-- Data to process follows --

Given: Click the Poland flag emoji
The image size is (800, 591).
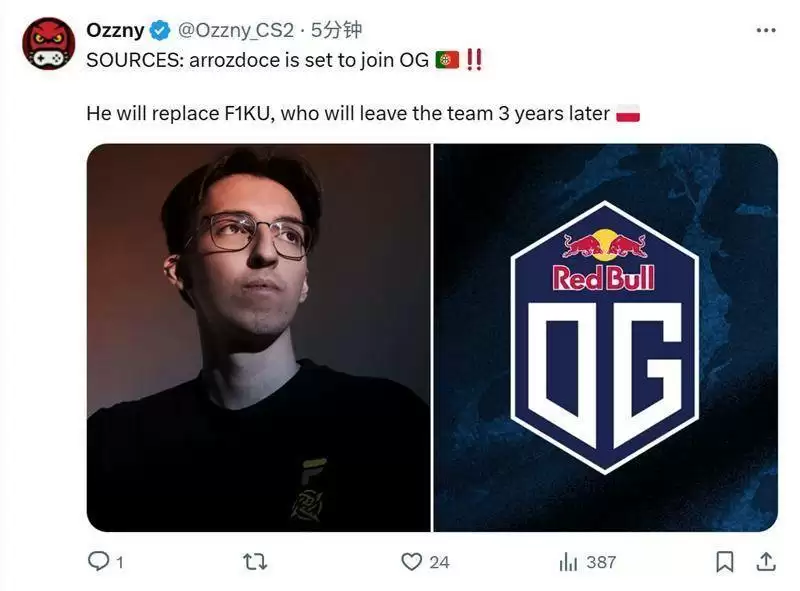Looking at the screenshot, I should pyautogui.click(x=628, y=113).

-- Data to process concluded --
-- Data to process follows --

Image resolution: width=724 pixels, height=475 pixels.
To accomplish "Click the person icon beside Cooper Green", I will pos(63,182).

-- Data to process concluded --
-- Data to process follows --

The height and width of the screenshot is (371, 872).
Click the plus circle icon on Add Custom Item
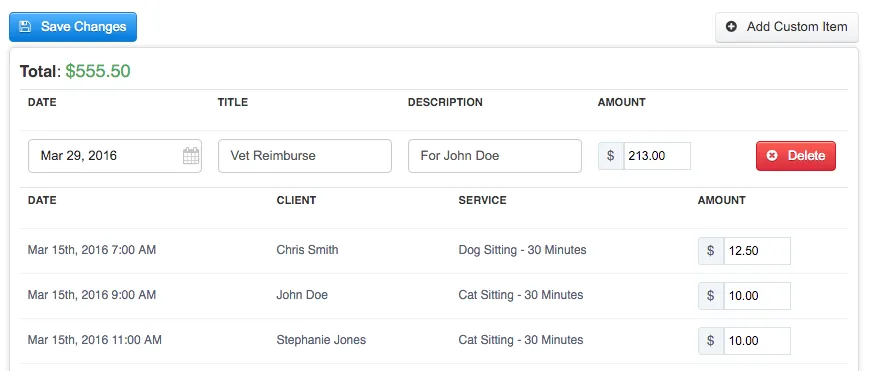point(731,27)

-- Data to process concluded --

→ **The problem**
Filter the entries above and return only the lines holding "width".

→ **Exercise response**
Image resolution: width=724 pixels, height=475 pixels.
The height and width of the screenshot is (371, 872).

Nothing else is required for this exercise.